Large language models have exposed a gap in computer science education: students can generate code before they can reason about it. The issue is not tool usage itself. The issue is replacing understanding with autocomplete.

When students rely on generated fixes they cannot evaluate, progress looks fast but fundamentals remain fragile. A curriculum designed for the pre-LLM era needs to shift from syntax production to computational reasoning.

What to De-emphasize

Syntax drills and boilerplate-heavy assignments should take less classroom time. LLMs are genuinely good at scaffolding classes, fixing minor syntax errors, and producing repetitive code. Assessing students on these tasks now measures patience more than competence.

What to Emphasize Instead

1) Mental models of execution. Students should understand stack vs. heap, data layout, and control flow well enough to debug without guessing.

2) Problem decomposition. The durable skill is mapping unfamiliar problems into solvable components, not memorizing canonical answers.

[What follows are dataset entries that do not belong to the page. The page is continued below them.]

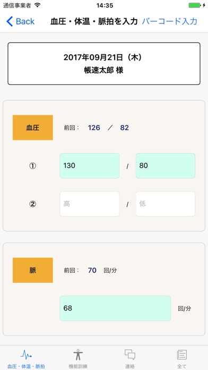
Task: Open the 全て document list icon
Action: pyautogui.click(x=182, y=355)
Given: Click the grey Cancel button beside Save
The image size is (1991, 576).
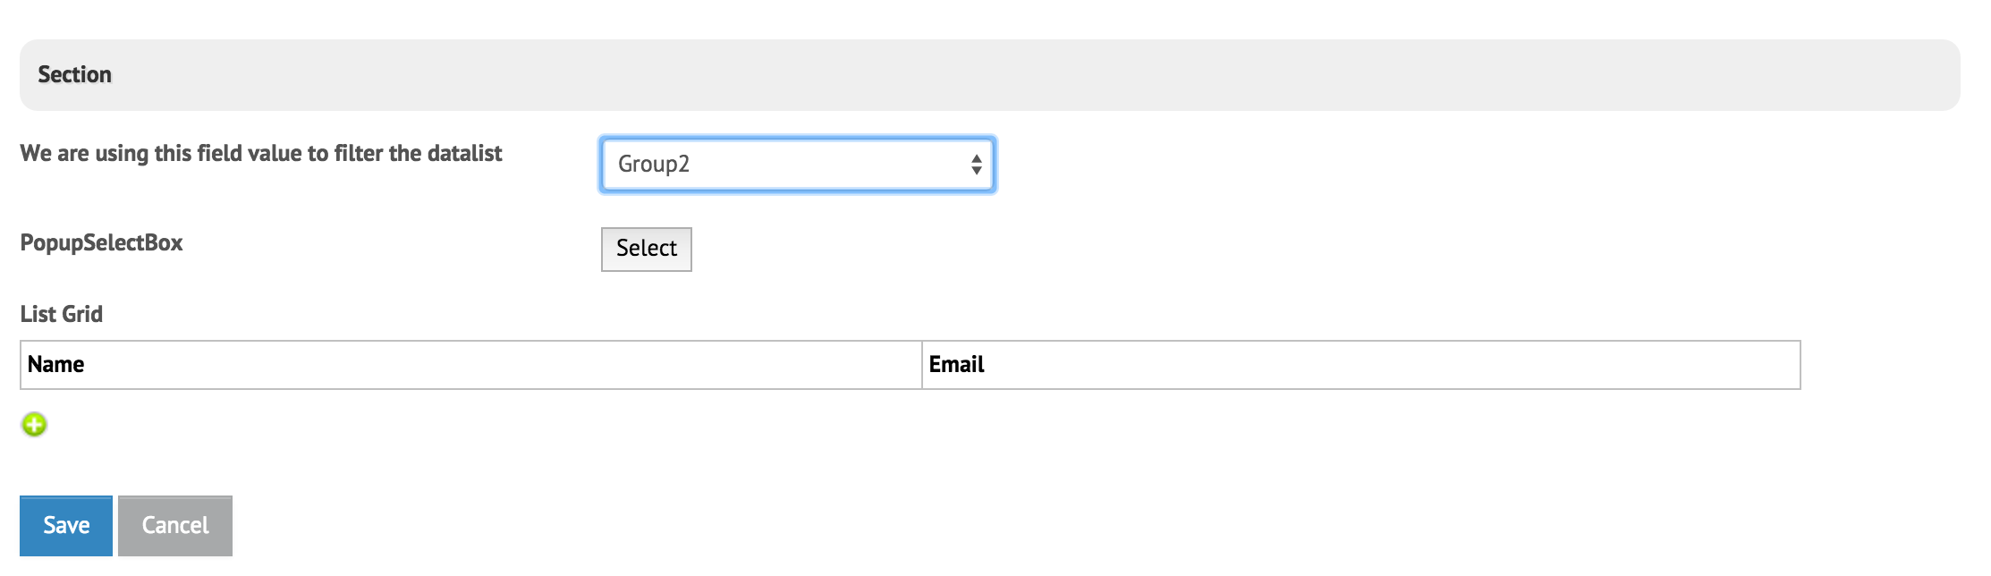Looking at the screenshot, I should [175, 526].
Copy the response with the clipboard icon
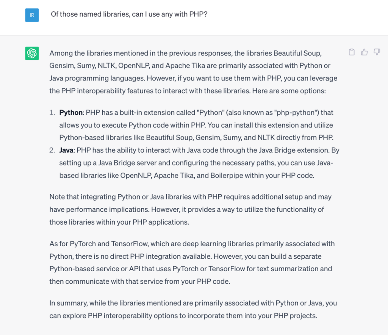The image size is (388, 335). (x=352, y=52)
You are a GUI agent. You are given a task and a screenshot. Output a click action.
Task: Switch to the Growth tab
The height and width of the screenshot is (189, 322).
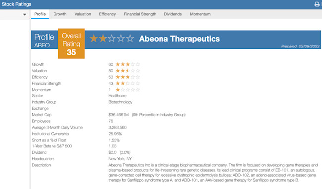[60, 14]

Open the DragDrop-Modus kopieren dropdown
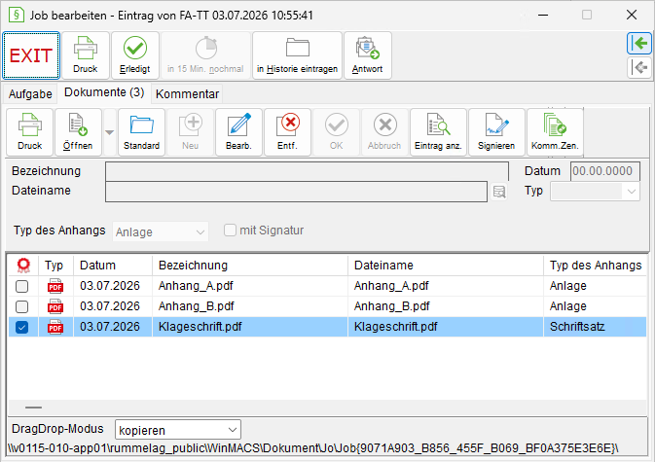178,430
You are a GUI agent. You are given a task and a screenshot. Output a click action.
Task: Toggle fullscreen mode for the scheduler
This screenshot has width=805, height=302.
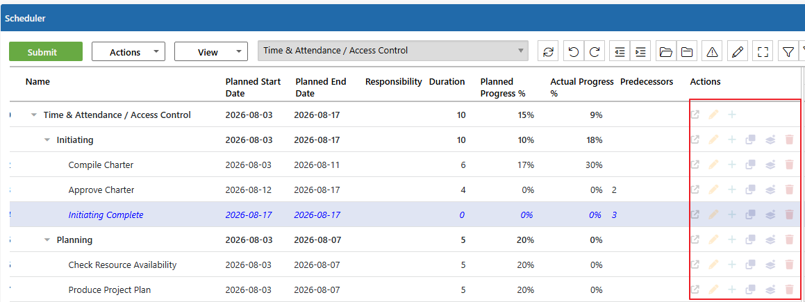point(763,52)
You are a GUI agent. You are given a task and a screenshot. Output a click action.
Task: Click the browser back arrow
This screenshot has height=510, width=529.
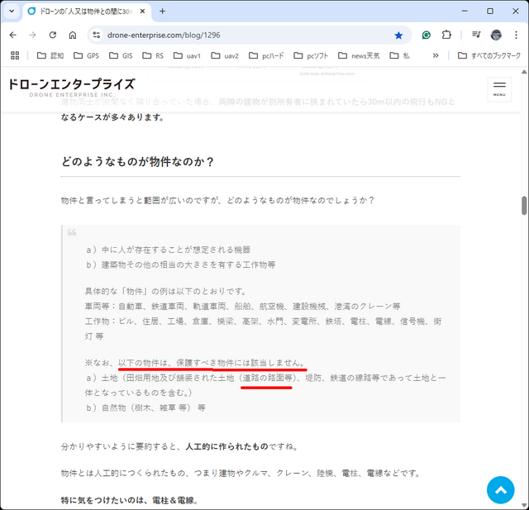(12, 36)
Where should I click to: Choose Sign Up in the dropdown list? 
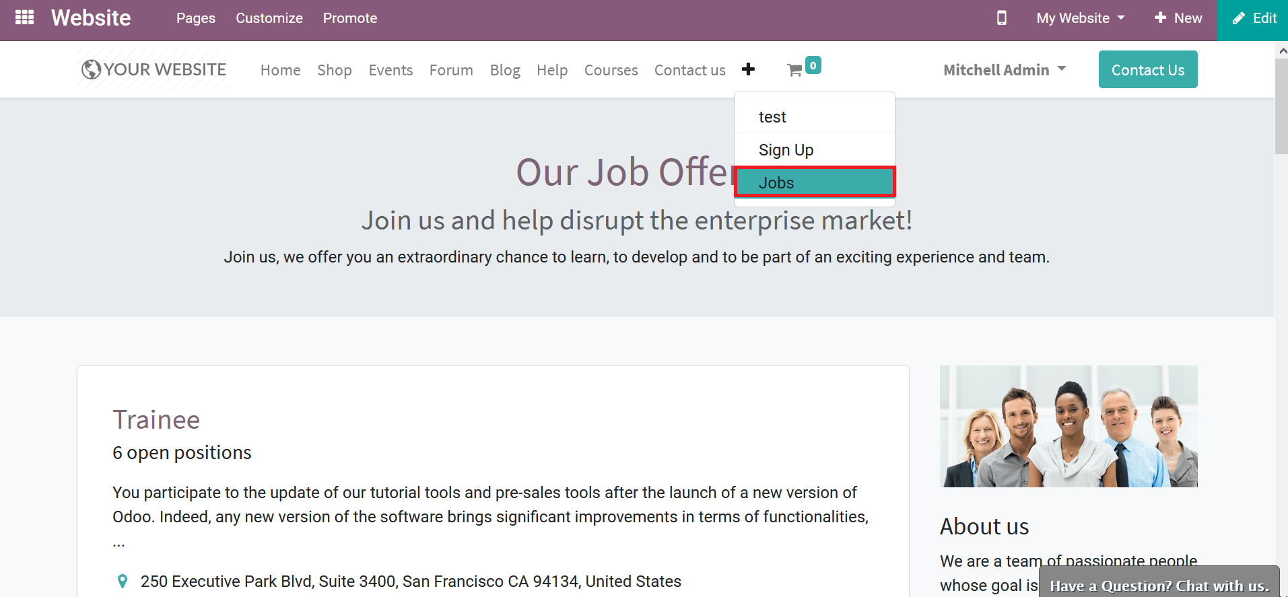pyautogui.click(x=786, y=150)
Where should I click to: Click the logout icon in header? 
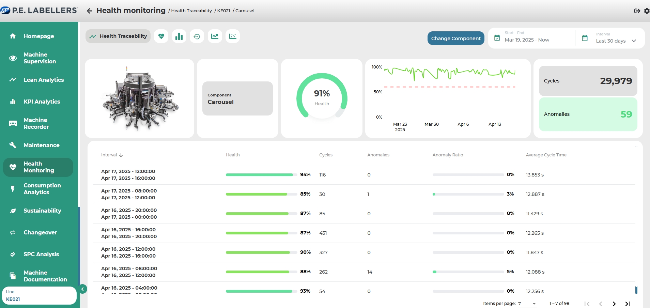(637, 11)
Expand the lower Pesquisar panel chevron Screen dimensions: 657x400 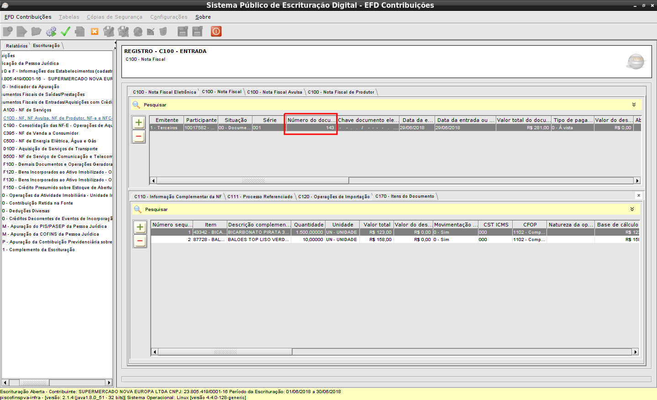pos(632,210)
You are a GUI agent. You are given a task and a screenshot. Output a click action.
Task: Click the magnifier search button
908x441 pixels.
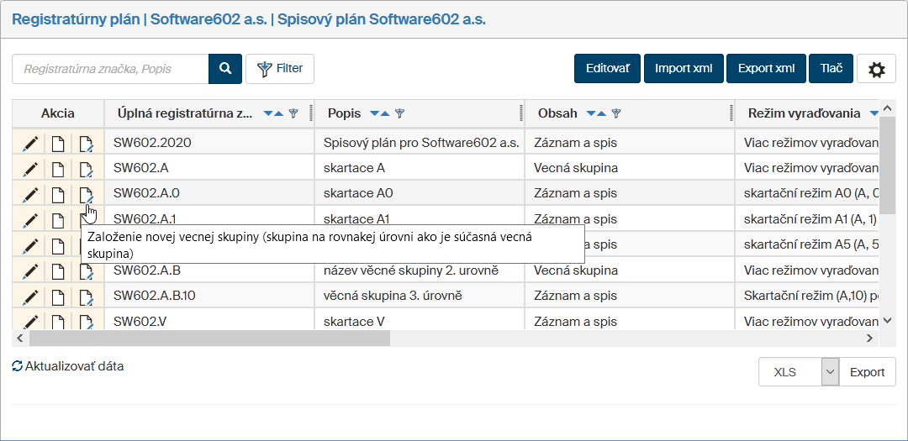coord(225,69)
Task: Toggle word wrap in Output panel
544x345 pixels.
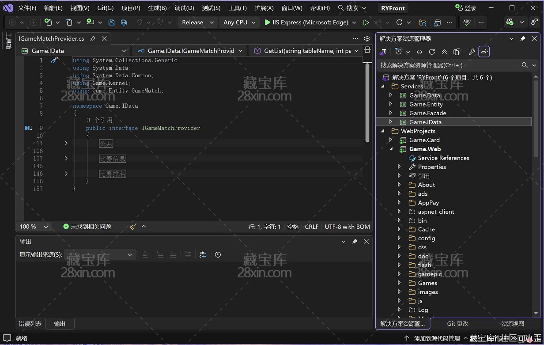Action: pos(203,254)
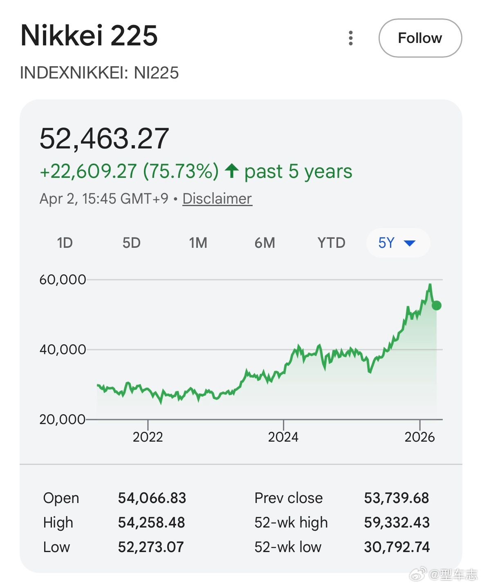Click the 52-wk high value 59,332.43
482x586 pixels.
[x=397, y=522]
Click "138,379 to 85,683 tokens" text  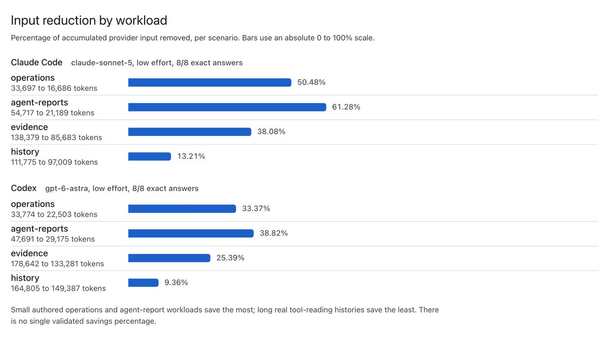(56, 138)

3) Code reading and critique. Real work is often maintenance. Students need repeated practice auditing code for correctness, complexity, and edge cases.

4) Trade-off reasoning. System choices depend on constraints: latency, reliability, team capacity, and deployment risk. These decisions are rarely one-prompt answers.

Assessment Needs to Change

Closed-book exams are increasingly disconnected from modern engineering, while unrestricted take-homes are easy to outsource to models. A better blend includes oral defenses, live modification tasks, and review-based assessments where students must explain and adapt their own submissions.

A Better Goal for AI in Education

We should teach students to use AI as a multiplier for judgment, not a substitute for it. The strongest graduates will be those who can interrogate generated code, spot hidden assumptions, and make principled decisions under real constraints.